• [Instrucciones]
- 1) En el texto sobre el lenguaje de género y la misoginia literaria, ¿qué palabra prefieren algunos oradores en lugar de «poetisa» para nombrar a la mujer que escribe versos?
- 2) Transcriba el fragmento del texto sobre el lenguaje de género y la misoginia literaria que empieza con las palabras que contienen "Aquí no manda" y termina con "las principales esencias.", sustituyendo "machistas" por "sexistas".
- 3) Traduzca al inglés la siguiente oración del texto sobre el lenguaje de género y la misoginia literaria: «Casi todos los poetas somos cantores de la belleza, ternura y sensibilidad femeninas.»

• [Texto extraído]
Aquí no manda bulé1
18/12/2017
Como no soy partidario de precisar “las y los jóvenes”, o “las cubanas y los cubanos”, me apresuro a aclarar que mis limitaciones machistas (imposible evadirlas totalmente) no me instan a jerarquizar el “los” sobre el “las”. Simplemente opto por un criterio de síntesis y me resisto a sumarme a una marca exterior que, pese a la irrigación connotativa, deja incólumes las principales esencias.
Desde que algunos oradores asumieron el mencionado prurito clasificatorio, me llamó la atención cómo hay entre ellos quienes prefieren decirle “poeta”, en lugar de “poetisa”, a la mujer que escribe versos. Y no es que “poeta” sea incorrecto, pero el segundo es un término exclusivo para las féminas, y define una fuerte especificidad, legitimada por la academia, en lo tocante al género. No sé si al eludir el vocablo se evade su tufo romántico. Si así fuera, creo que ya se impone “desintoxicarlo”.

Casi todos los poetas somos cantores de la belleza, ternura y sensibilidad femeninas. Pero esa actitud laudatoria, que se activa, sobre todo, cuando la feminidad cubre plenamente las expectativas de la masculinidad, no es suficiente para ocultar la existencia de una profusa y lamentable tradición misógina en la literatura universal.
El discurso subyugante del macho constituye uno de los hegemonismos más fuertemente establecidos en la historia de las ideas; durante demasiado tiempo discurrió validado como normalidad, al extremo de que, si alguna mujer se destacaba, enseguida se le endilgaba una especie de masculinidad ontológica. El ejemplo de La Avellaneda es uno de los clásicos; recordemos que de ella dijo Zorrilla: “Era una mujer hermosa, un error de la Naturaleza que había metido por distracción un alma de hombre en aquella envoltura de carne femenina” [1]
La integridad de la mujer se refleja disminuida desde el mismo Génesis, cuando a Eva la fabrican con una costilla de Adán y luego se convierte, con el desliz de probar el fruto prohibido y su alianza con la serpiente, en generadora de todos los males.

• [Sección de datos]
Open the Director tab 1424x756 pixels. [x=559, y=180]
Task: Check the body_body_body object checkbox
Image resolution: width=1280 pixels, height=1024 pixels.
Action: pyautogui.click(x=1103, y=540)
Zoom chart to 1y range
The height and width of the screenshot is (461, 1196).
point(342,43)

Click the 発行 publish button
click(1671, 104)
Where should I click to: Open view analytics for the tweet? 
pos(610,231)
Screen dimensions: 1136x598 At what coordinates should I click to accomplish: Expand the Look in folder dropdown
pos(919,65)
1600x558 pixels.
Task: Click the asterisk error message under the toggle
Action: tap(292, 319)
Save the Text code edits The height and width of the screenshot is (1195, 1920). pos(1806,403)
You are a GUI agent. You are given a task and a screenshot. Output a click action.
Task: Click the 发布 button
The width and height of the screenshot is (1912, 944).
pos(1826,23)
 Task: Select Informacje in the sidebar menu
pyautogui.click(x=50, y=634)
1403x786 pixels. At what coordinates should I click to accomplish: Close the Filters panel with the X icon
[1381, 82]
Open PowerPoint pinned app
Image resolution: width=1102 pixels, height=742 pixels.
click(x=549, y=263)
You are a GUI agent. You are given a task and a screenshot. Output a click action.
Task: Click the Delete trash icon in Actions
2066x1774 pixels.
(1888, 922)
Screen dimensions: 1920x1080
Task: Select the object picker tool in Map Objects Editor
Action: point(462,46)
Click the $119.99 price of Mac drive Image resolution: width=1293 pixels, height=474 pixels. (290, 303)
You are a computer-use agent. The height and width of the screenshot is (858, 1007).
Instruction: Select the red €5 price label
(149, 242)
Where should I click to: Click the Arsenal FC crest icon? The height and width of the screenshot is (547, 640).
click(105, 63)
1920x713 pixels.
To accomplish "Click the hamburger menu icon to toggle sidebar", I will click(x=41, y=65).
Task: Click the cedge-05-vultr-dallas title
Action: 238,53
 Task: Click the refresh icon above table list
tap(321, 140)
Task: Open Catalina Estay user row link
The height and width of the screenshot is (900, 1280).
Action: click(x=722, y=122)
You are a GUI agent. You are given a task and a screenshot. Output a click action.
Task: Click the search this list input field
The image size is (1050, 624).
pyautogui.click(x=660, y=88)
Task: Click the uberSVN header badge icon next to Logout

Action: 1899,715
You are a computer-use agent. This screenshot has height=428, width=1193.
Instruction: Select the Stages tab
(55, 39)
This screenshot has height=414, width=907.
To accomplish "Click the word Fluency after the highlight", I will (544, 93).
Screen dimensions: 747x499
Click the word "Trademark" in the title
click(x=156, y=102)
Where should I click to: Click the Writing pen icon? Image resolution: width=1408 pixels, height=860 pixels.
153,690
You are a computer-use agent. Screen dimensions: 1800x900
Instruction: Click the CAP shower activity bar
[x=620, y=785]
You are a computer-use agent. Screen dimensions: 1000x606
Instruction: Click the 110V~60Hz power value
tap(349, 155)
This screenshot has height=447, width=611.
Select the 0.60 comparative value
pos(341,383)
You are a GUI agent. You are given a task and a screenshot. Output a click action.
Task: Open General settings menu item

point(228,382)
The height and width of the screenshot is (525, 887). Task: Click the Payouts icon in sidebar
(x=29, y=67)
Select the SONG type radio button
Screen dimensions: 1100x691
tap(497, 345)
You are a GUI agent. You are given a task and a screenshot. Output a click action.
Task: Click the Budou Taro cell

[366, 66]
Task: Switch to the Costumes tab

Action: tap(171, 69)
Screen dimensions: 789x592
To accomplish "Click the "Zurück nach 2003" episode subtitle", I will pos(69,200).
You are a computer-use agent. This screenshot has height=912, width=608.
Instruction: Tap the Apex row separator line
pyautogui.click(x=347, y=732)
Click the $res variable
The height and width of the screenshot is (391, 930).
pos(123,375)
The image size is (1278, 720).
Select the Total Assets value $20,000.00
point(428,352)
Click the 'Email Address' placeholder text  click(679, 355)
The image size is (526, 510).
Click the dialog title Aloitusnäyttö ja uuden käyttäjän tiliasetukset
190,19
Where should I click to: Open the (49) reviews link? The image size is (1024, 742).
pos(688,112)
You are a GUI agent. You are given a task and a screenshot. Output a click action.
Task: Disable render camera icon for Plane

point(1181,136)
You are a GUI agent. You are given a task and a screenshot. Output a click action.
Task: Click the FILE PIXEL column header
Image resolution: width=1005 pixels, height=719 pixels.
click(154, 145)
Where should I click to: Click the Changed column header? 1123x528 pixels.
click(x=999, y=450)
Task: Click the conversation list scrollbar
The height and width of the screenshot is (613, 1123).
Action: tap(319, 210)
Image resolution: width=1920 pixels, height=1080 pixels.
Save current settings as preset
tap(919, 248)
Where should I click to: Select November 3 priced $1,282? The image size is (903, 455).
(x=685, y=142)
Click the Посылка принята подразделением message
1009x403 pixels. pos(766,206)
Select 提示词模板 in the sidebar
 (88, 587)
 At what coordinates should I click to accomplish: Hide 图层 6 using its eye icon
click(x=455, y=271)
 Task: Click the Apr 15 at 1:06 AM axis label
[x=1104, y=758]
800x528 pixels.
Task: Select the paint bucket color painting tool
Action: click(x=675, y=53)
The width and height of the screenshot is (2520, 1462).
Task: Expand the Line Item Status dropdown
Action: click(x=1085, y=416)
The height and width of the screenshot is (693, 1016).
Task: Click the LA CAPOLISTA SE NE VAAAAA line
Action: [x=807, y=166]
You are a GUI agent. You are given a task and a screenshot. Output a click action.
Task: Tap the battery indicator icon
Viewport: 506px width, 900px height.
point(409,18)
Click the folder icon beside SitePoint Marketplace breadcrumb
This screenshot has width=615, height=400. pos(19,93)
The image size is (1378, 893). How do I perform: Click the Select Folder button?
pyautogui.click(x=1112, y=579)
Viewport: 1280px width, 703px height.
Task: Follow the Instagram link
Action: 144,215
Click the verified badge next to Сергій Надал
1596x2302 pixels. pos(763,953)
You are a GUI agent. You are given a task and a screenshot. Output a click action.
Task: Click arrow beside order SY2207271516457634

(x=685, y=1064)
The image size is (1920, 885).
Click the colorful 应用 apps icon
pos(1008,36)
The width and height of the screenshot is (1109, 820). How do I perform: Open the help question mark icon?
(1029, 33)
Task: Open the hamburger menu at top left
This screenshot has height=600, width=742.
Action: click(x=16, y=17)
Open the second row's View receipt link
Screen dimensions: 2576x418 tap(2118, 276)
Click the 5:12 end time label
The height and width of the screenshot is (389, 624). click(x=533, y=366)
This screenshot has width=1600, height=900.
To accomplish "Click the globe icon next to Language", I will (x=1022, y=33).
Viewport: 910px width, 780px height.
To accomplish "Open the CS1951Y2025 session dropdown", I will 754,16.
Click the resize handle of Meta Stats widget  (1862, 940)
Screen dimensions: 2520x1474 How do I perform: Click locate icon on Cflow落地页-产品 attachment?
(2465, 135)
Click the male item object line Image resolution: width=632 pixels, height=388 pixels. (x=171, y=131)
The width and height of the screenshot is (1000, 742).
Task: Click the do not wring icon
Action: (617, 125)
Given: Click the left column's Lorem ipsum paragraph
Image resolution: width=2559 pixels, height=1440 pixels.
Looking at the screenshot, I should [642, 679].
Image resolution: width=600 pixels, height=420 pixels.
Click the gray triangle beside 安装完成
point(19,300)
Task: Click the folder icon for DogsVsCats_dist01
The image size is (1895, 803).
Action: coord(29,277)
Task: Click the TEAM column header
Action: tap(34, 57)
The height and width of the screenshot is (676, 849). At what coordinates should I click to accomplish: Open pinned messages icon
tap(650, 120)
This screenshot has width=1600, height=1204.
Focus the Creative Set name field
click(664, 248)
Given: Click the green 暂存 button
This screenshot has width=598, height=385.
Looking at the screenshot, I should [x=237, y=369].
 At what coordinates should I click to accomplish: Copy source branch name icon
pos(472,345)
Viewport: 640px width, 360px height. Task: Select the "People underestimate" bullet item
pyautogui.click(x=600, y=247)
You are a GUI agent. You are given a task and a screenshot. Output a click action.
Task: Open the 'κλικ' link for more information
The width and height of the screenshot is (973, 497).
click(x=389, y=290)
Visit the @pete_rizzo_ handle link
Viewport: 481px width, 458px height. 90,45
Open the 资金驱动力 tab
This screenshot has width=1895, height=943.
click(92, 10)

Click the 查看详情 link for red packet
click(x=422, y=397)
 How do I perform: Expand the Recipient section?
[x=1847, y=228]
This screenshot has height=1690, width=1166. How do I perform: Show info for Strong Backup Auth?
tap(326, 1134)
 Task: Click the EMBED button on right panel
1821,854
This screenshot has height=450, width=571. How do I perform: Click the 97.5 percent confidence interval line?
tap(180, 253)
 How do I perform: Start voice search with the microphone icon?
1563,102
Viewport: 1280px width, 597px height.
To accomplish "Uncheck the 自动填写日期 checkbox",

• [Soluciones]
- 1) «Poeta».

- 2)
Aquí no manda bulé1
18/12/2017
Como no soy partidario de precisar “las y los jóvenes”, o “las cubanas y los cubanos”, me apresuro a aclarar que mis limitaciones sexistas (imposible evadirlas totalmente) no me instan a jerarquizar el “los” sobre el “las”. Simplemente opto por un criterio de síntesis y me resisto a sumarme a una marca exterior que, pese a la irrigación connotativa, deja incólumes las principales esencias.

- 3) Almost all of us poets are singers of feminine beauty, tenderness and sensitivity.